Tasks for this exercise ->
A - Reproduce the part of the worked problem on numbers between 5 and 95 word for word, from "Step 1 ：The" up to and including "a normal distribution.".
B - Summarize the worked problem on numbers between 5 and 95 in two sentences.
C - Write what comes next in the worked problem on numbers between 5 and 95, picking up after its final step.
***** Excerpt provided
In a certain distribution of numbers, the mean is 50 with a standard deviation of 5 . At least what fraction of the numbers are between 5 and 95 ? At least $\square$ of all the numbers must lie between 5 and 95 . (Type an integer or a simplified fraction.)

Step 1 ：The question is asking for the fraction of numbers that lie between 5 and 95 in a distribution with a mean of 50 and a standard deviation of 5. This is a question about the properties of a normal distribution.

Step 2 ：According to the empirical rule (or 68-95-99.7 rule), for a normal distribution, about 68% of the data falls within one standard deviation of the mean, about 95% falls within two standard deviations, and about 99.7% falls within three standard deviations.

Step 3 ：In this case, 5 is 9 standard deviations below the mean and 95 is 9 standard deviations above the mean. Therefore, we can say that almost all (or very close to 100%) of the data falls within this range.
**********
***** Listed records
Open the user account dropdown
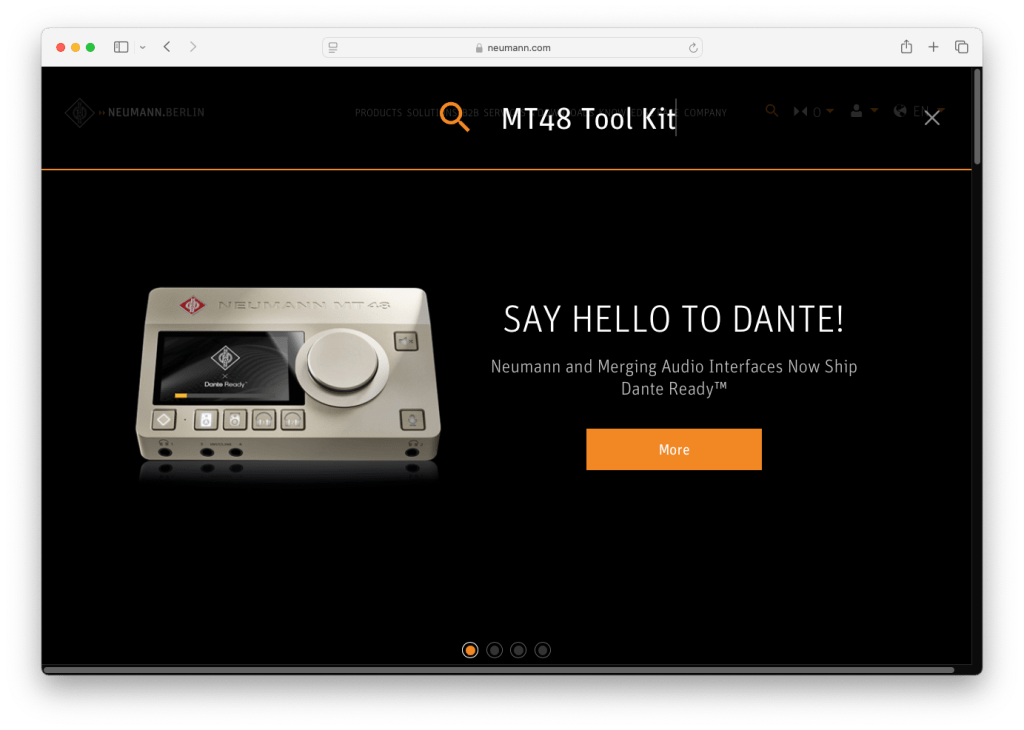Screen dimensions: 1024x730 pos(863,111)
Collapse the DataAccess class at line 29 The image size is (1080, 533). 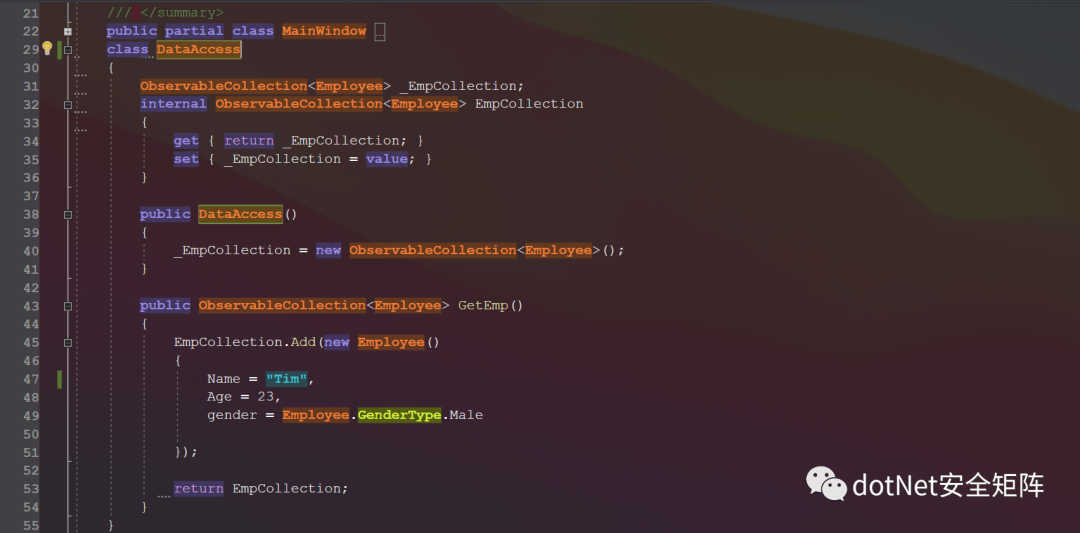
**********
***** Listed records
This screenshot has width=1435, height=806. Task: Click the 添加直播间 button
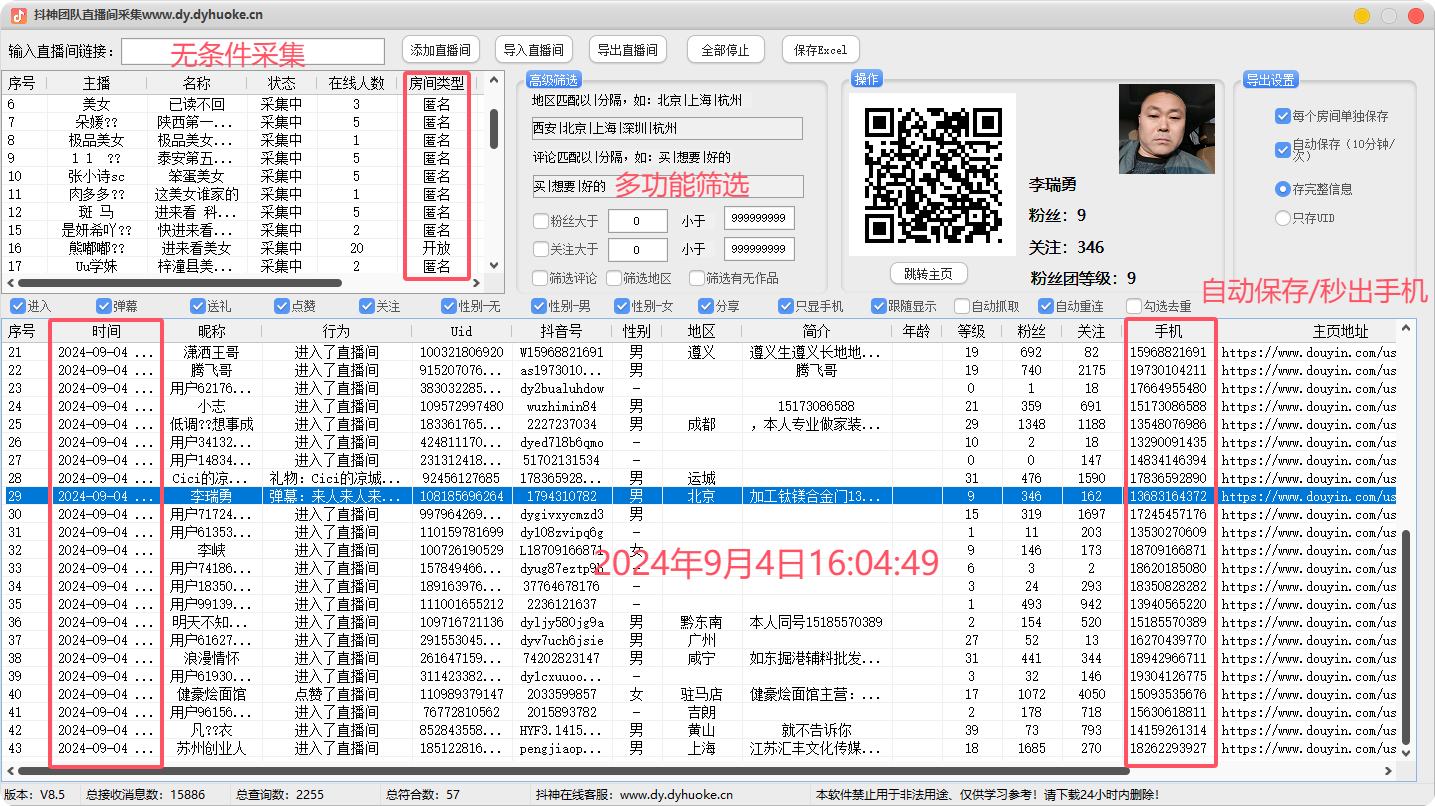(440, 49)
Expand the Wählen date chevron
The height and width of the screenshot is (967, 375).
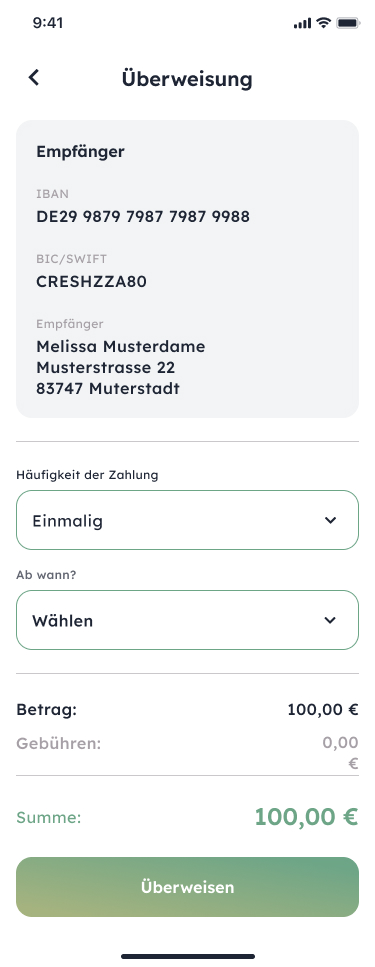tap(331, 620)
**********
***** Listed records
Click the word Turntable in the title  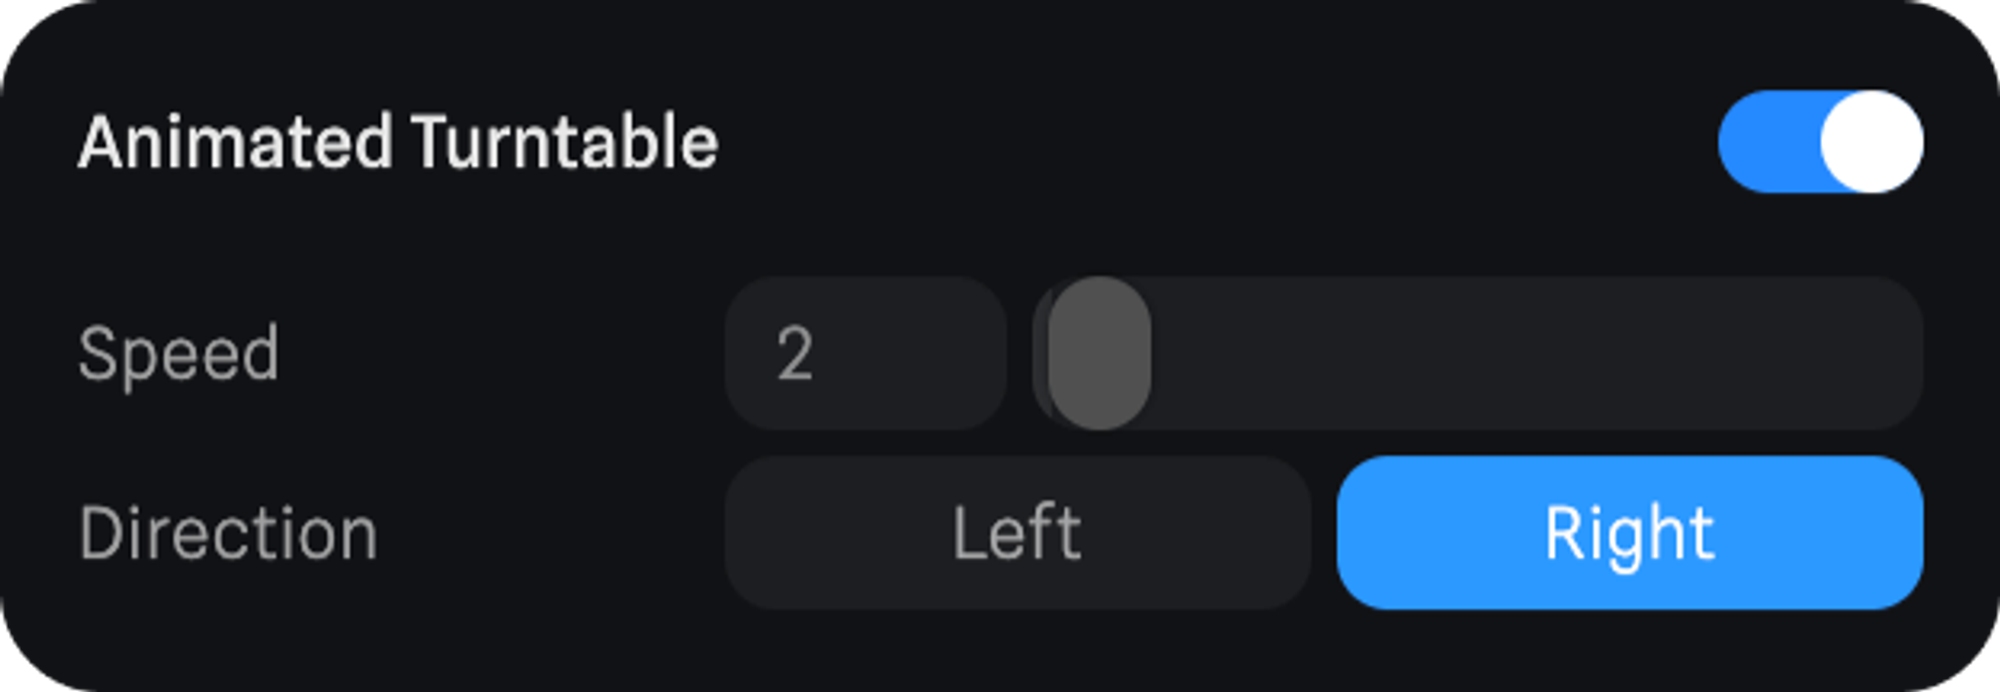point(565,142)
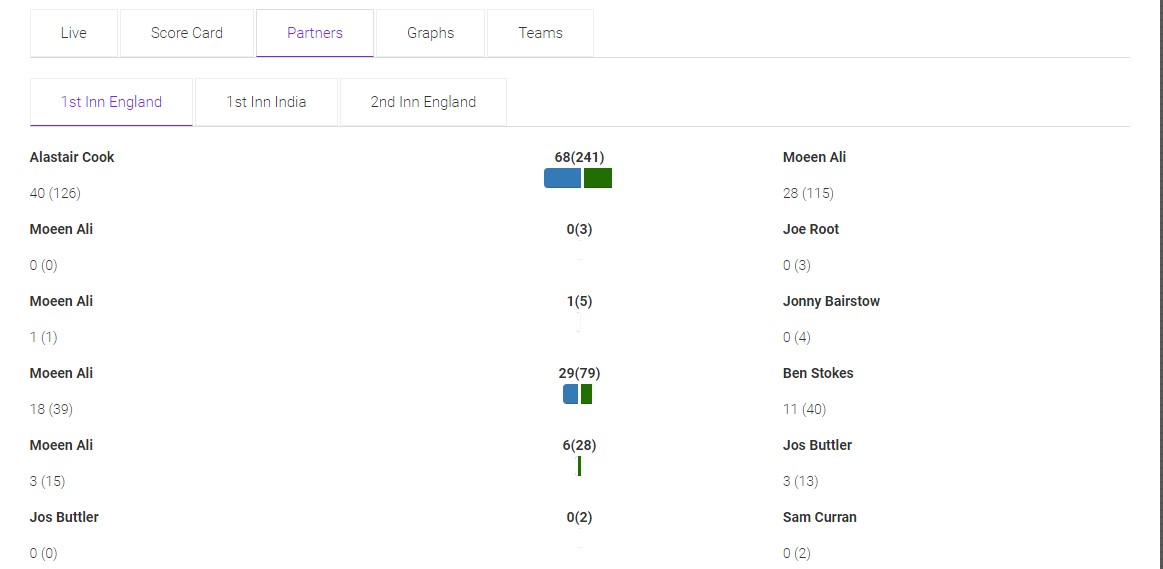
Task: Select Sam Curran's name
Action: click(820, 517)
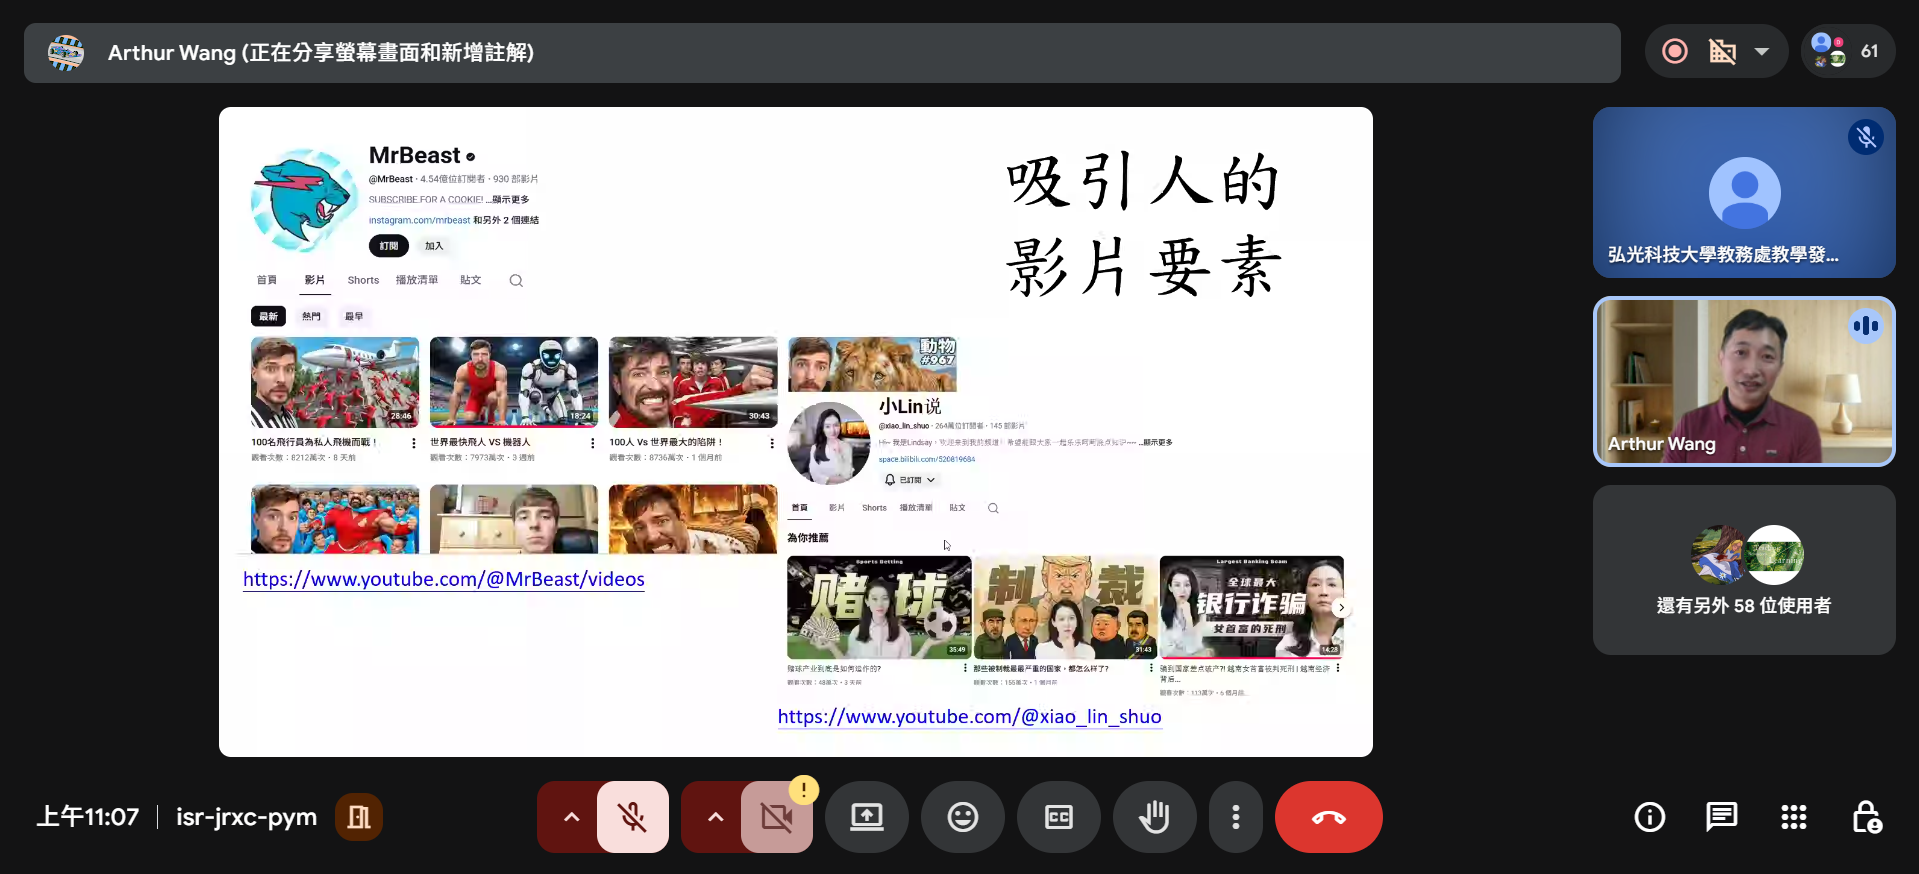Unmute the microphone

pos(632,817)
**********
Answers to the exercise ->
A -
Step 1 ：The question is asking for the fraction of numbers that lie between 5 and 95 in a distribution with a mean of 50 and a standard deviation of 5. This is a question about the properties of a normal distribution.

B - The problem gives a distribution with a mean of 50 and a standard deviation of 5 and asks at least what fraction of the numbers lie between 5 and 95. The solution treats it as a normal distribution, cites the empirical rule, and notes that 5 and 95 are each 9 standard deviations from the mean, so almost all of the data falls in that range.

C -
Step 4 ：However, the question asks for the minimum fraction of numbers that must lie within this range. This is a question about Chebyshev's inequality, which provides a lower bound for the amount of data within k standard deviations of the mean for any distribution.

Step 5 ：According to Chebyshev's inequality, at least \(1 - \frac{1}{k^2}\) of the data must be within k standard deviations of the mean.

Step 6 ：In this case, k = 9, so at least \(1 - \frac{1}{81} = \frac{80}{81}\) of the data must be within this range.

Step 7 ：Final Answer: \(\boxed{\frac{80}{81}}\)